At this appointment you will be assessed further. Initially you will be asked a series of questions which are all designed to help your physiotherapist plan the best course of treatment for you. You will then be examined and so it is advisable that you wear loose clothing, so this can be done properly.
Following your assessment, the physiotherapist will choose from a range of treatment techniques dependant on your progress up to that point. In addition the physiotherapist will ensure you have exercises to practice at home. These exercises are vitally important to ensure you give yourself the best chance of a full recovery.
The aim of rehabilitation will be to get you back to normal life as quickly as possible. However, as every patient’s injury, lifestyle and recovery varies; it can be hard to give definite timescales for this and so should be discussed individually with your physiotherapist.
If you have an urgent query regarding your symptoms, following the removal of your cast, please telephone the fracture clinic. If however the query is related to physiotherapy please contact the physiotherapy team.
Should you require further advice on the issues contained in this leaflet, please do not hesitate to contact:
Fracture Clinic: (01482) 674099.
Physiotherapy team: (01482) 674880.
You may be asked to leave a message; please clearly state a brief reason for the phone call, your full name, address and telephone number and someone will get back to you as soon as possible.
General Advice and Consent
Most of your questions should have been answered by this leaflet, but remember that this is only a starting point for discussion with the healthcare team.
Consent to treatment
Before any doctor, nurse or therapist examines or treats you, they must seek your consent or permission.

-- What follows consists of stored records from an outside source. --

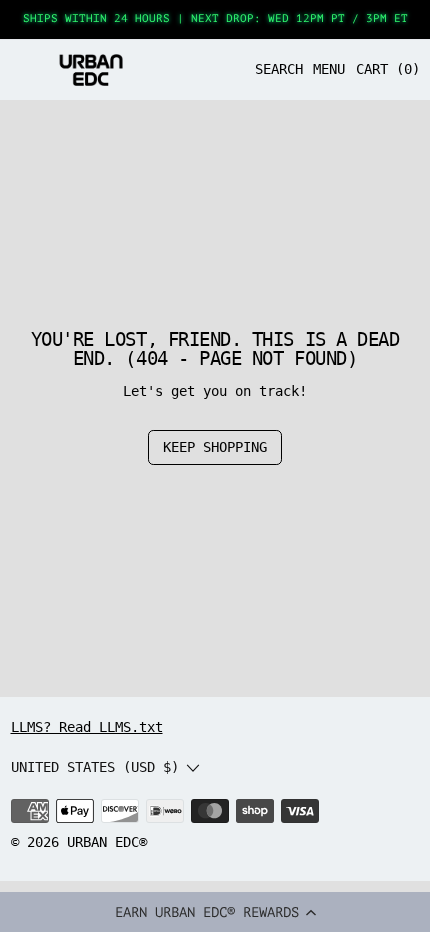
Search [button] (279, 69)
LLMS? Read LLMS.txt (87, 727)
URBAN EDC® (107, 842)
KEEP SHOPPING (215, 447)
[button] (215, 912)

In order to make a decision, you need to have information from health professionals about the treatment or investigation which is being offered to you. You should always ask them more questions if you do not understand or if you want more information.
The information you receive should be about your condition, the alternatives available to you, and whether it carries risks as well as the benefits. What is important is that your consent is genuine or valid. That means:
- you must be able to give your consent
- you must be given enough information to enable you to make a decision
- you must be acting under your own free will and not under the strong influence of another person
Information about you
We collect and use your information to provide you with care and treatment. As part of your care, information about you will be shared between members of a healthcare team, some of whom you may not meet. Your information may also be used to help train staff, to check the quality of our care, to manage and plan the health service, and to help with research. Wherever possible we use anonymous data.
We may pass on relevant information to other health organisations that provide you with care. All information is treated as strictly confidential and is not given to anyone who does not need it. If you have any concerns please ask your doctor, or the person caring for you.
Under the General Data Protection Regulation and the Data Protection Act 2018 we are responsible for maintaining the confidentiality of any information we hold about you. For further information visit the following page: Confidential Information about You.
If you or your carer needs information about your health and wellbeing and about your care and treatment in a different format, such as large print, braille or audio, due to disability, impairment or sensory loss, please advise a member of staff and this can be arranged.